Dinar de ouro de Mardavige (r. 930–935)

Detalhes do começo da vida de Bajecã são desconhecidos. Foi um dos gulans (escravos militares, geralmente de origem turca) do chefe militar dailamita Macã ibne Caqui do norte do Irã. Macã cuidou de seu treinamento e educação, algo pelo que o último mostrou gratidão ao adotar o nome de seu patrão como seu nisba (sobrenome). Após Macã, Bajecã entrou no serviço de Mardavige (r. 930–935), fundador do Reino Ziarida, que veio a controlar Dailão, Jibal e Tabaristão. Mardavige maltratou seu gulans, que consequentemente assassinaram-o em Ispaã em janeiro de 935, um ato que Bajecã pode ter sido cúmplice.[2] Depois da morte de Mardavige, muitos dos gulans a serviço dos ziaridas dispersaram. Bajecã e seu colega oficial Tuzum assumiram a liderança de um grande grupo e, depois do primeiro oferecer seus serviços para o novo governador de Jibal, Haçabe ibne Harune, partiram para a corte abássida em Baguedade.[3] Primeiramente, a oferta deles foi rejeitada pela corte, onde os guardas califais Hujari ciosamente guardaram suas prerrogativas, mas os gulans foram posteriormente tomados no serviço de Maomé ibne Raique, governador de Baçorá e Uacite no sul do Iraque. Agora conhecido como Bajecã Raiqui, criou uma grande força militar sob seu comando consistindo de seus próprios seguidores bem como turcos e dailamitas adicionais convocados de Jibal.[1]

Iraque em meados do século IX
Síria no século IX

No começo de novembro de 936, o califa Arradi (r. 934–940) outorgou o recém-criado título de emir de emires para ibne Raique, que foi efetivamente concedido controle absoluto sobre o califado.

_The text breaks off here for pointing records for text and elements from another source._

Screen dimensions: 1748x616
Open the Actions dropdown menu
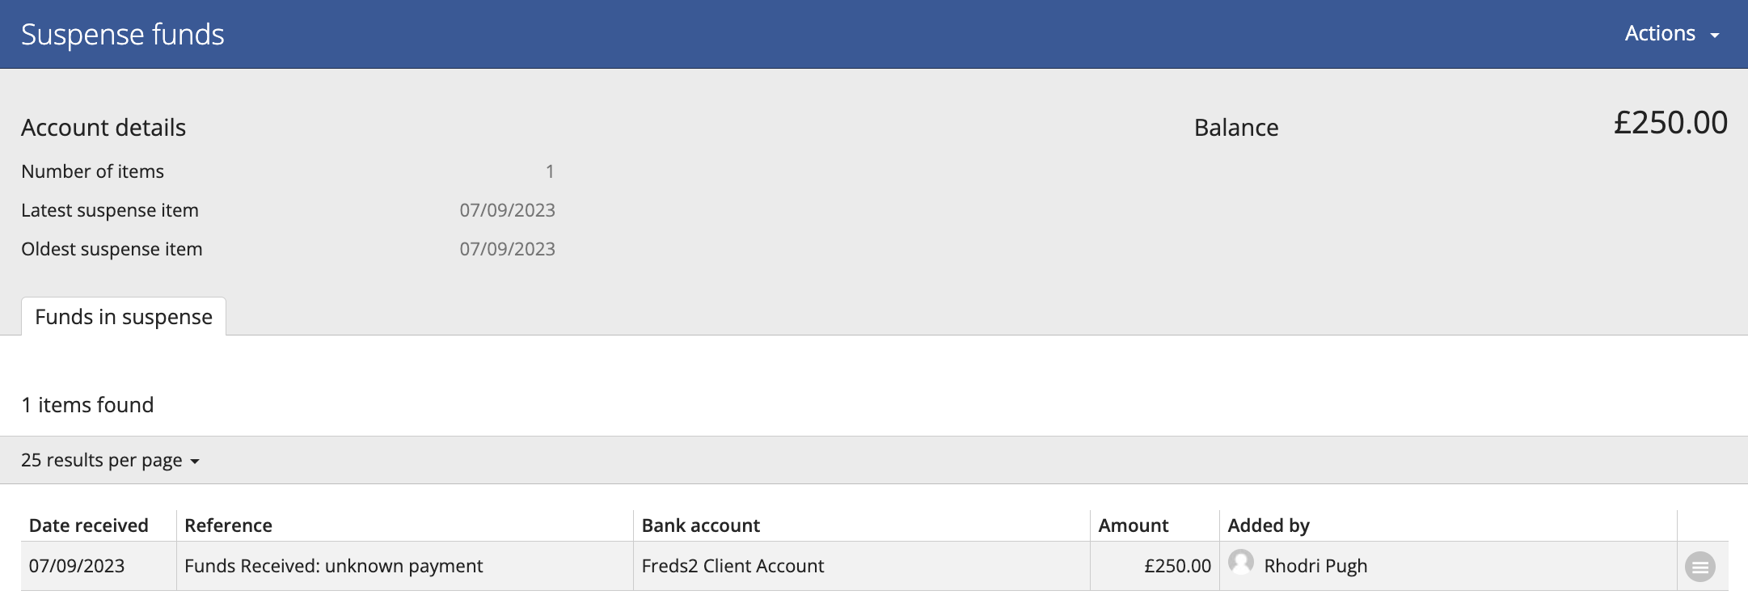(x=1672, y=34)
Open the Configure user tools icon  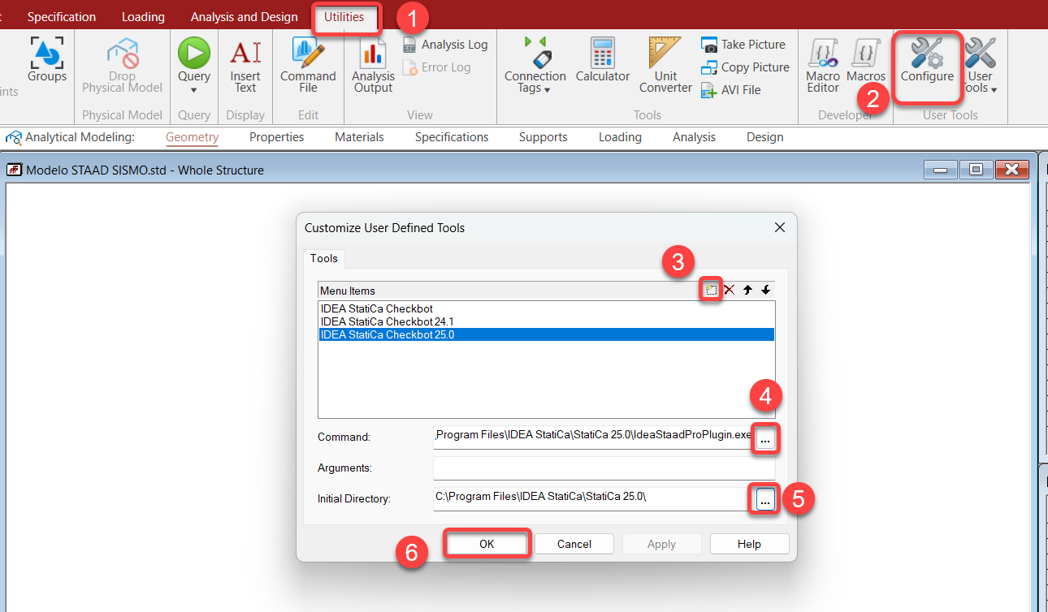(926, 62)
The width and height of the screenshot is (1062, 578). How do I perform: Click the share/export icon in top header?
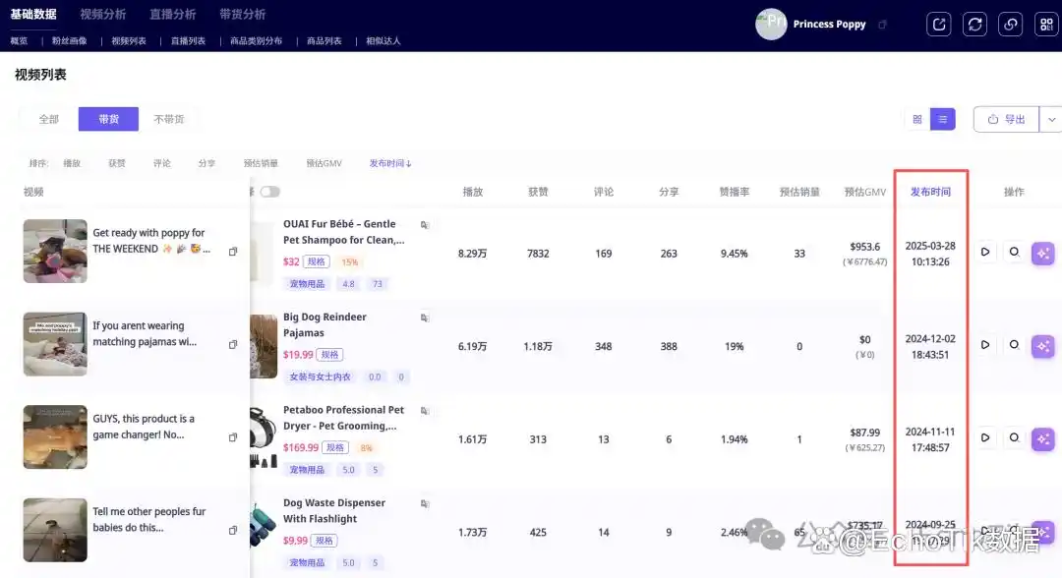point(939,25)
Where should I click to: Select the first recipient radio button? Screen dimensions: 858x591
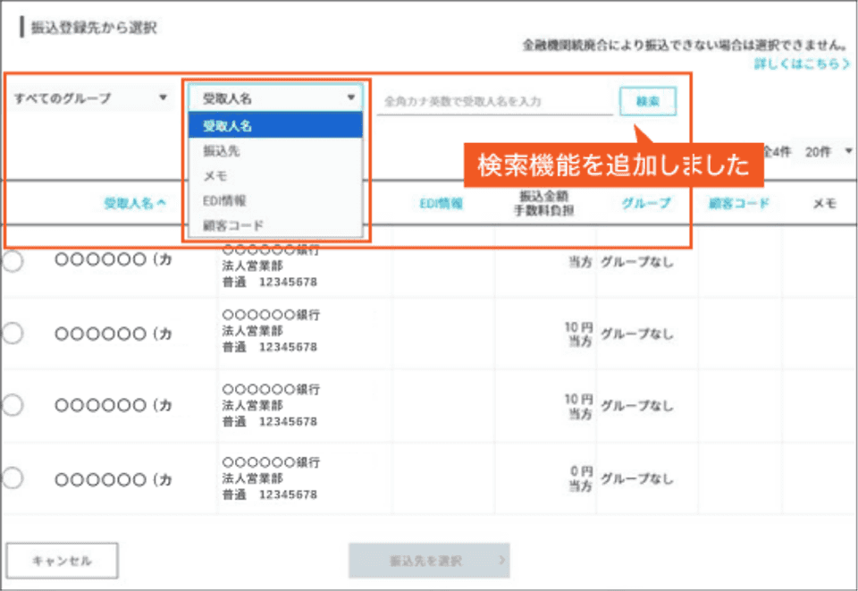pyautogui.click(x=13, y=261)
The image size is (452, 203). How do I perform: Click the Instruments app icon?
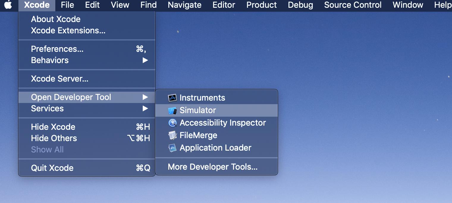point(172,98)
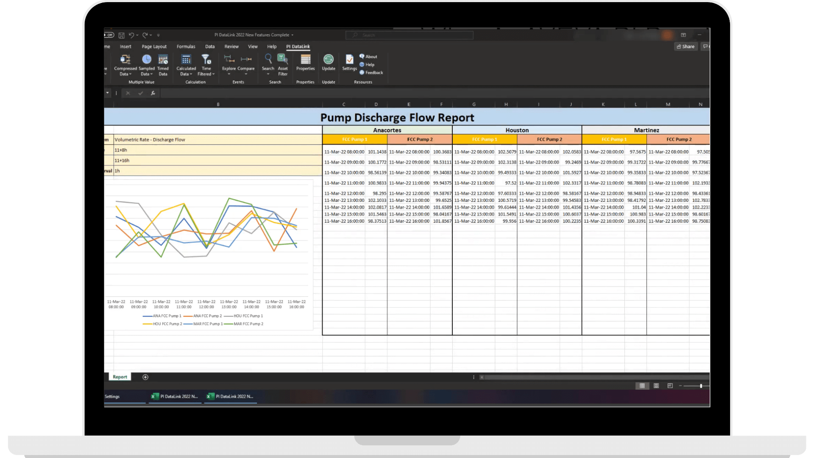Expand the Sampled Data dropdown arrow

151,74
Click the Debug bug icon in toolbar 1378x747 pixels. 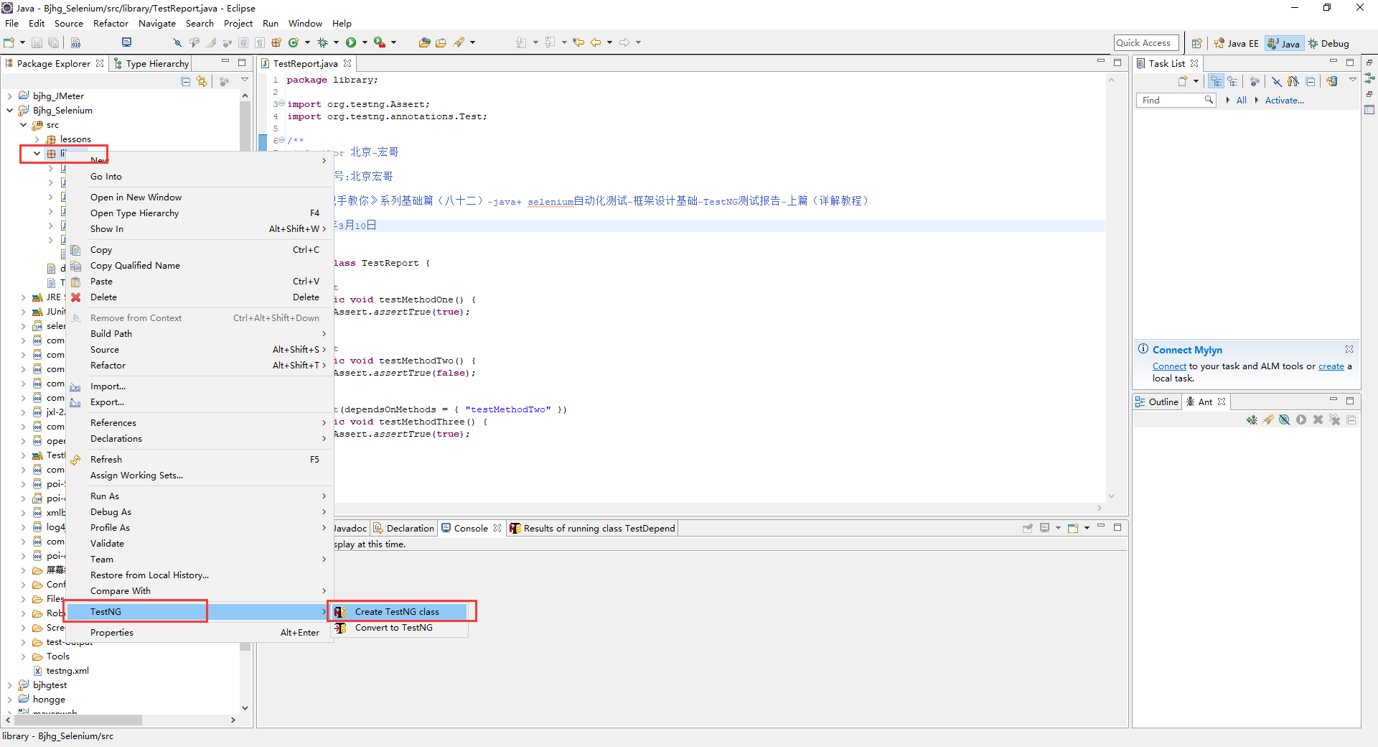tap(322, 43)
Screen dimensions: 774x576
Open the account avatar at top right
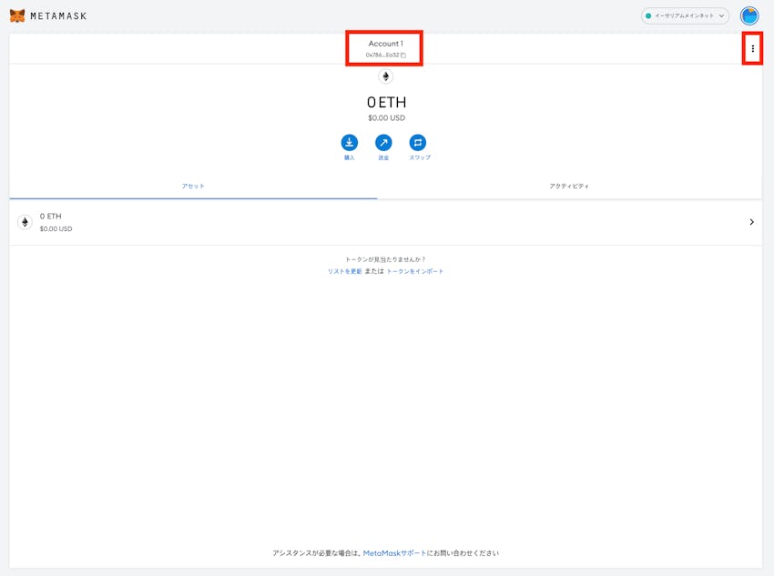coord(749,15)
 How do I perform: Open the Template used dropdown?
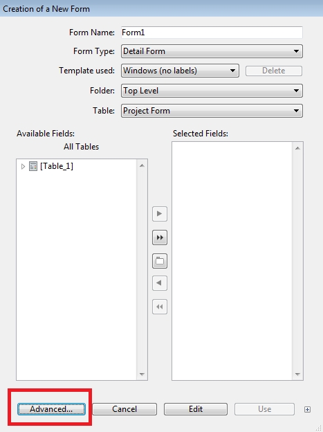[x=180, y=71]
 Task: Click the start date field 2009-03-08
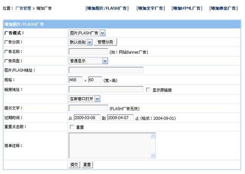(x=87, y=117)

Isso provocou a reação de vários governadores provinciais bem como de poderosos grupos interessados em Baguedade, tal como os guardas califais. Contra eles, ibne Raique empregou Bajecã e seus apoiantes turcos. Com sua ajuda, conseguiu neutralizar as unidades de guarda Hujari e Saji, após o qual, em fevereiro de 937, Bajecã foi recompensado com os postos de saíbe da xurta ou chefe de polícia e governador das províncias orientais.[1][4]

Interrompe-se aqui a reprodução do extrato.